Si soportáis la disciplina, Dios os trata como a hijos; porque ¿qué hijo es aquel a quien el padre no disciplina? Pero si se os deja sin disciplina, de la cual todos han sido participantes, entonces sois bastardos, y no hijos. Hebreos 12: 7-8.
Cuántas veces nuestros padres nos disciplinaron y nosotros no entendíamos lo que ellos hacían; al contrario, los juzgábamos y nos enfadábamos contra esa disposición. Pero más tarde hemos vuelto a vivir experiencias semejantes, no como hijos sino como padres, y esto nos ha dado la oportunidad de entender por qué lo hacían. Era necesario que fueran fuertes y nos disciplinaran para poder corregir cosas, pues, de no hacerlo, hoy estaríamos perdidos.

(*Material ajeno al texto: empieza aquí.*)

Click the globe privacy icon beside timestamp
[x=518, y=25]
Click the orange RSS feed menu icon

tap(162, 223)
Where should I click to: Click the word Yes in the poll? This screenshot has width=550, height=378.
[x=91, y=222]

¡Qué equivocados podemos estar al pensar que si amamos no es necesaria la disciplina, y si lo hacemos es porque no amamos! Ciertamente el que ama corrige y, si dejamos de hacerlo, es porque realmente el amor de Cristo no está en nosotros. Una disciplina a tiempo evita muchos males; hace que entendamos que las cosas hay que ganárselas con obediencia y sacrificio.

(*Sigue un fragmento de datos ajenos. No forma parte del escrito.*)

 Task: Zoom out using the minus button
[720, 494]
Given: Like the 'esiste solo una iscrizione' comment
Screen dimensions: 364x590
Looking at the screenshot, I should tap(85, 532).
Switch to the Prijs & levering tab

Dios nos trata como hijos; por eso nos disciplina, porque es necesario que seamos formados para que nada nos haga desviar de nuestro propósito. La disciplina duele, pero este sufrimiento es el campo de adiestramiento para alcanzar la madurez espiritual.

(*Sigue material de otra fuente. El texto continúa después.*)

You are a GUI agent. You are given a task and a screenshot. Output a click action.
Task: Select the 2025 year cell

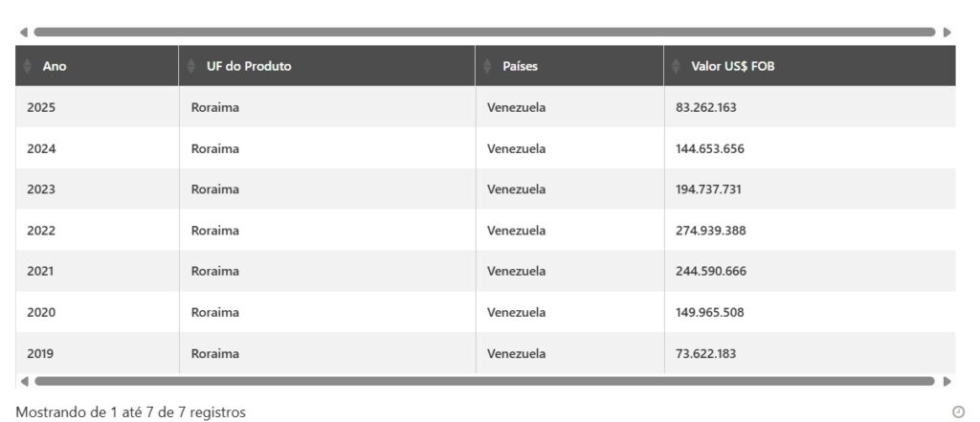41,107
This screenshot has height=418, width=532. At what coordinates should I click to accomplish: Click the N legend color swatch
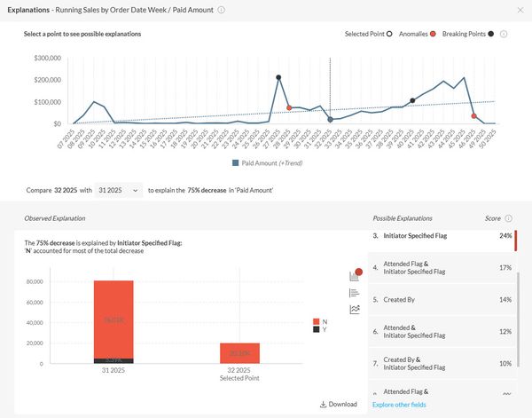tap(317, 321)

Debemos tener la firme convicción de que Dios lo hace porque somos Sus hijos; de no hacerlo seríamos bastardos. Él es nuestro Padre Celestial que vela por nosotros, y no quiere que algo de lo que nos ha dado en los Cielos se pierda. Por eso, para recibirlo en lo físico debemos aceptar con gratitud lo que por amor Él hace por nosotros. Pidámosle que nos muestre qué quiere enseñarnos; cuando esto suceda es porque algo grande está preparando para nosotros.